··· ENTRIES SUPPLIED ···
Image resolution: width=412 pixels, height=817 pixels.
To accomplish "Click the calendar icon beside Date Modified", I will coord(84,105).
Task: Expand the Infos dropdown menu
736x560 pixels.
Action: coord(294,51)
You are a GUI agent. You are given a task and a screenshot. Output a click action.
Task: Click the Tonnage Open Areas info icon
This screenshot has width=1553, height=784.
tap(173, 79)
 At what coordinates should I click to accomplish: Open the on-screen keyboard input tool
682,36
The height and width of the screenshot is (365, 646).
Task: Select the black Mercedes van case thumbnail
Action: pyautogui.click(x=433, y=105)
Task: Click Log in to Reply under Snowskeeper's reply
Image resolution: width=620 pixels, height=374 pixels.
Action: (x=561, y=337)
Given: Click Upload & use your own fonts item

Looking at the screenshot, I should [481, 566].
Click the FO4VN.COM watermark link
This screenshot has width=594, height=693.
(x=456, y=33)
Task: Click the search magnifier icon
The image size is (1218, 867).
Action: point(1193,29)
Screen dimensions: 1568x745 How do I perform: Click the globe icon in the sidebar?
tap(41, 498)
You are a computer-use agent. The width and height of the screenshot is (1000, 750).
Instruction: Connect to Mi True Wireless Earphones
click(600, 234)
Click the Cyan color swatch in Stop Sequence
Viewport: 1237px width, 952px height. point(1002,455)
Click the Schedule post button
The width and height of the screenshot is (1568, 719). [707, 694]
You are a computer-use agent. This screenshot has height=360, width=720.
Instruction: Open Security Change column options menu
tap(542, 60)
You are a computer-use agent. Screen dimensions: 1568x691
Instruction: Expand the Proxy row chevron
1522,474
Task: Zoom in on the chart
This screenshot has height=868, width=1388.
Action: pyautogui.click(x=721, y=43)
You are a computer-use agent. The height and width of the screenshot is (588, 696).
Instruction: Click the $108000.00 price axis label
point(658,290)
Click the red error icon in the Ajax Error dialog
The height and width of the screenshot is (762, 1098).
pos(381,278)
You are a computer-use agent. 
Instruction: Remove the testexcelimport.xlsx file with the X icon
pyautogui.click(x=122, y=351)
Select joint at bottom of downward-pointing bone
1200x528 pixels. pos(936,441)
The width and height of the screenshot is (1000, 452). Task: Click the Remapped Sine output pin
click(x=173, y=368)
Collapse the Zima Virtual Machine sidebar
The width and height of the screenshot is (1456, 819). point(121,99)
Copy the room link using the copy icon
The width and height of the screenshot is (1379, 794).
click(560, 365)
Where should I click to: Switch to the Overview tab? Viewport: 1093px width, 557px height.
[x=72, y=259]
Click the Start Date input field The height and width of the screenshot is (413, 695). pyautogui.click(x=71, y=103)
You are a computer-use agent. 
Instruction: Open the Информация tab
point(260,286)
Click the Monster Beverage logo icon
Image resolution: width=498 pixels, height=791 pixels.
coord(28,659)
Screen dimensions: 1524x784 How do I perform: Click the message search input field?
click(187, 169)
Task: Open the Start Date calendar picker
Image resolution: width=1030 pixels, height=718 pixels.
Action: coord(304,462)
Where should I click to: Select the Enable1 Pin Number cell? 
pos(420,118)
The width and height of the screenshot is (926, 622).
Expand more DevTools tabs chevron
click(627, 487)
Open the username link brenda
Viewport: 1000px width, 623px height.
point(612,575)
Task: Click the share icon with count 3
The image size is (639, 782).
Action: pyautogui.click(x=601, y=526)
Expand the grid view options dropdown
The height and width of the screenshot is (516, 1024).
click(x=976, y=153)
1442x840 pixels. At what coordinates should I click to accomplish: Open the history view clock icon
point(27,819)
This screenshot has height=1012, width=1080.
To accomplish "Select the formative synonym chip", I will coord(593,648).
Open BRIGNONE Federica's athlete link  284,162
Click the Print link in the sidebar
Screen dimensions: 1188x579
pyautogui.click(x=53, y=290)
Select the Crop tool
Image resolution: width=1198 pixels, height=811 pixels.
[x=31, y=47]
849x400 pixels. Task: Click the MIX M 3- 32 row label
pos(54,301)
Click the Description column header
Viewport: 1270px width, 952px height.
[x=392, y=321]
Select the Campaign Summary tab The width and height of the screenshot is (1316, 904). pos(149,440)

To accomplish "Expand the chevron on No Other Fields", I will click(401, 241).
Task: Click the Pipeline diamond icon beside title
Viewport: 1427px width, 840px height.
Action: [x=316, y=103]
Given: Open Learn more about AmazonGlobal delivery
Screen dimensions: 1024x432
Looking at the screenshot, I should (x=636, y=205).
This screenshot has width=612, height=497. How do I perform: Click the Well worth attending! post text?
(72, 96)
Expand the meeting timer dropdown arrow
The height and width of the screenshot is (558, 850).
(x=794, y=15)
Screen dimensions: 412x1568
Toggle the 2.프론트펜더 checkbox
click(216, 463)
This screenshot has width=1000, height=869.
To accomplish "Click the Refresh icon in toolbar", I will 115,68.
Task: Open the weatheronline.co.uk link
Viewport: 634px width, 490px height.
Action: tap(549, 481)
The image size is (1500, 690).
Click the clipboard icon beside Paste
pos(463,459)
···
Reproduce the whole listing above word for word, keeping every line and character unchanged.

## RIGHT ANSWER
Image resolution: width=412 pixels, height=817 pixels.
To accomplish "Click the calendar icon beside Date Modified", I will coord(84,105).
Task: Expand the Infos dropdown menu
736x560 pixels.
Action: coord(294,51)
You are a GUI agent. You are given a task and a screenshot. Output a click action.
Task: Click the Tonnage Open Areas info icon
This screenshot has width=1553, height=784.
tap(173, 79)
 At what coordinates should I click to accomplish: Open the on-screen keyboard input tool
682,36
The height and width of the screenshot is (365, 646).
Task: Select the black Mercedes van case thumbnail
Action: pyautogui.click(x=433, y=105)
Task: Click Log in to Reply under Snowskeeper's reply
Image resolution: width=620 pixels, height=374 pixels.
Action: (x=561, y=337)
Given: Click Upload & use your own fonts item

Looking at the screenshot, I should [481, 566].
Click the FO4VN.COM watermark link
This screenshot has width=594, height=693.
(x=456, y=33)
Task: Click the search magnifier icon
The image size is (1218, 867).
Action: point(1193,29)
Screen dimensions: 1568x745 How do I perform: Click the globe icon in the sidebar?
tap(41, 498)
You are a computer-use agent. The width and height of the screenshot is (1000, 750).
Instruction: Connect to Mi True Wireless Earphones
click(600, 234)
Click the Cyan color swatch in Stop Sequence
Viewport: 1237px width, 952px height. point(1002,455)
Click the Schedule post button
The width and height of the screenshot is (1568, 719). [707, 694]
You are a computer-use agent. This screenshot has height=360, width=720.
Instruction: Open Security Change column options menu
tap(542, 60)
You are a computer-use agent. Screen dimensions: 1568x691
Instruction: Expand the Proxy row chevron
1522,474
Task: Zoom in on the chart
This screenshot has height=868, width=1388.
Action: pyautogui.click(x=721, y=43)
You are a computer-use agent. The height and width of the screenshot is (588, 696).
Instruction: Click the $108000.00 price axis label
point(658,290)
Click the red error icon in the Ajax Error dialog
The height and width of the screenshot is (762, 1098).
pos(381,278)
You are a computer-use agent. 
Instruction: Remove the testexcelimport.xlsx file with the X icon
pyautogui.click(x=122, y=351)
Select joint at bottom of downward-pointing bone
1200x528 pixels. pos(936,441)
The width and height of the screenshot is (1000, 452). Task: Click the Remapped Sine output pin
click(x=173, y=368)
Collapse the Zima Virtual Machine sidebar
The width and height of the screenshot is (1456, 819). point(121,99)
Copy the room link using the copy icon
The width and height of the screenshot is (1379, 794).
click(560, 365)
Where should I click to: Switch to the Overview tab? Viewport: 1093px width, 557px height.
[x=72, y=259]
Click the Start Date input field The height and width of the screenshot is (413, 695). pyautogui.click(x=71, y=103)
You are a computer-use agent. 
Instruction: Open the Информация tab
point(260,286)
Click the Monster Beverage logo icon
Image resolution: width=498 pixels, height=791 pixels.
coord(28,659)
Screen dimensions: 1524x784 How do I perform: Click the message search input field?
click(187, 169)
Task: Open the Start Date calendar picker
Image resolution: width=1030 pixels, height=718 pixels.
Action: coord(304,462)
Where should I click to: Select the Enable1 Pin Number cell? 
pos(420,118)
The width and height of the screenshot is (926, 622).
Expand more DevTools tabs chevron
click(627, 487)
Open the username link brenda
Viewport: 1000px width, 623px height.
point(612,575)
Task: Click the share icon with count 3
The image size is (639, 782).
Action: pyautogui.click(x=601, y=526)
Expand the grid view options dropdown
The height and width of the screenshot is (516, 1024).
click(x=976, y=153)
1442x840 pixels. At what coordinates should I click to accomplish: Open the history view clock icon
point(27,819)
This screenshot has height=1012, width=1080.
To accomplish "Select the formative synonym chip", I will coord(593,648).
Open BRIGNONE Federica's athlete link  284,162
Click the Print link in the sidebar
Screen dimensions: 1188x579
pyautogui.click(x=53, y=290)
Select the Crop tool
Image resolution: width=1198 pixels, height=811 pixels.
[x=31, y=47]
849x400 pixels. Task: Click the MIX M 3- 32 row label
pos(54,301)
Click the Description column header
Viewport: 1270px width, 952px height.
[x=392, y=321]
Select the Campaign Summary tab The width and height of the screenshot is (1316, 904). pos(149,440)

To accomplish "Expand the chevron on No Other Fields", I will click(401, 241).
Task: Click the Pipeline diamond icon beside title
Viewport: 1427px width, 840px height.
Action: [x=316, y=103]
Given: Open Learn more about AmazonGlobal delivery
Screen dimensions: 1024x432
Looking at the screenshot, I should (x=636, y=205).
This screenshot has width=612, height=497. How do I perform: Click the Well worth attending! post text?
(72, 96)
Expand the meeting timer dropdown arrow
The height and width of the screenshot is (558, 850).
(x=794, y=15)
Screen dimensions: 412x1568
Toggle the 2.프론트펜더 checkbox
click(216, 463)
This screenshot has width=1000, height=869.
To accomplish "Click the Refresh icon in toolbar", I will 115,68.
Task: Open the weatheronline.co.uk link
Viewport: 634px width, 490px height.
Action: tap(549, 481)
The image size is (1500, 690).
Click the clipboard icon beside Paste
pos(463,459)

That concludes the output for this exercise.